All the data should be transcribed exactly, with every line kept.

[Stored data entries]
- Opening Delimiter -

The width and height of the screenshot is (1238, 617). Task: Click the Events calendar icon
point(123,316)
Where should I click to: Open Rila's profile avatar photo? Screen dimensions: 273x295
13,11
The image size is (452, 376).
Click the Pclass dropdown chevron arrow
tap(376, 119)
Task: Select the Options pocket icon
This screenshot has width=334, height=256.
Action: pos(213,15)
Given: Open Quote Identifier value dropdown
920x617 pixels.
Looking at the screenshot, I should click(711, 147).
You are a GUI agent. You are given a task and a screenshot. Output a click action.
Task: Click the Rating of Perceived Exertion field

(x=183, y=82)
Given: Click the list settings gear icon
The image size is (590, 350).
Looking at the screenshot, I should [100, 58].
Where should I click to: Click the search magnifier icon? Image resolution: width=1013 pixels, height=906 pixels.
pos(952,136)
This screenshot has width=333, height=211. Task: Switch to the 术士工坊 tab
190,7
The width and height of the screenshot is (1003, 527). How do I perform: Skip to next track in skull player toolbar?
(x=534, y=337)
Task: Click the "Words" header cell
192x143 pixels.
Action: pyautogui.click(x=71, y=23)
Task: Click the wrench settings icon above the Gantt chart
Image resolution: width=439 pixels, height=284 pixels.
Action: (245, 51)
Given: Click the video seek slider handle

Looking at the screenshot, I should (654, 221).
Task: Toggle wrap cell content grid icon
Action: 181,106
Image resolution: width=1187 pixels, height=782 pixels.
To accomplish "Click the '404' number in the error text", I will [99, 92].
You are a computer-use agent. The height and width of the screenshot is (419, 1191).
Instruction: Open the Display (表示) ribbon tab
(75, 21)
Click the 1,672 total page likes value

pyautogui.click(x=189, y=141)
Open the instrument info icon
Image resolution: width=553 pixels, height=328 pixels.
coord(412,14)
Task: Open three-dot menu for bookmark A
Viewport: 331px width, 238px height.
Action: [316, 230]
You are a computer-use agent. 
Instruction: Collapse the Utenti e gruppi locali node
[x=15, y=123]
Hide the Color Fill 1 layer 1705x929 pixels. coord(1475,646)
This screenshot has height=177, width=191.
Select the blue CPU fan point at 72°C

- Closing Delimiter -

## RESPONSE BELOW
The width and height of the screenshot is (1238, 617). Task: Click the Events calendar icon
point(123,316)
Where should I click to: Open Rila's profile avatar photo? Screen dimensions: 273x295
13,11
The image size is (452, 376).
Click the Pclass dropdown chevron arrow
tap(376, 119)
Task: Select the Options pocket icon
This screenshot has width=334, height=256.
Action: pos(213,15)
Given: Open Quote Identifier value dropdown
920x617 pixels.
Looking at the screenshot, I should click(711, 147).
You are a GUI agent. You are given a task and a screenshot. Output a click action.
Task: Click the Rating of Perceived Exertion field

(x=183, y=82)
Given: Click the list settings gear icon
The image size is (590, 350).
Looking at the screenshot, I should [100, 58].
Where should I click to: Click the search magnifier icon? Image resolution: width=1013 pixels, height=906 pixels.
pos(952,136)
This screenshot has width=333, height=211. Task: Switch to the 术士工坊 tab
190,7
The width and height of the screenshot is (1003, 527). How do I perform: Skip to next track in skull player toolbar?
(x=534, y=337)
Task: Click the "Words" header cell
192x143 pixels.
Action: pyautogui.click(x=71, y=23)
Task: Click the wrench settings icon above the Gantt chart
Image resolution: width=439 pixels, height=284 pixels.
Action: (245, 51)
Given: Click the video seek slider handle

Looking at the screenshot, I should (654, 221).
Task: Toggle wrap cell content grid icon
Action: 181,106
Image resolution: width=1187 pixels, height=782 pixels.
To accomplish "Click the '404' number in the error text", I will [99, 92].
You are a computer-use agent. The height and width of the screenshot is (419, 1191).
Instruction: Open the Display (表示) ribbon tab
(75, 21)
Click the 1,672 total page likes value

pyautogui.click(x=189, y=141)
Open the instrument info icon
Image resolution: width=553 pixels, height=328 pixels.
coord(412,14)
Task: Open three-dot menu for bookmark A
Viewport: 331px width, 238px height.
Action: [316, 230]
You are a computer-use agent. 
Instruction: Collapse the Utenti e gruppi locali node
[x=15, y=123]
Hide the Color Fill 1 layer 1705x929 pixels. coord(1475,646)
This screenshot has height=177, width=191.
Select the blue CPU fan point at 72°C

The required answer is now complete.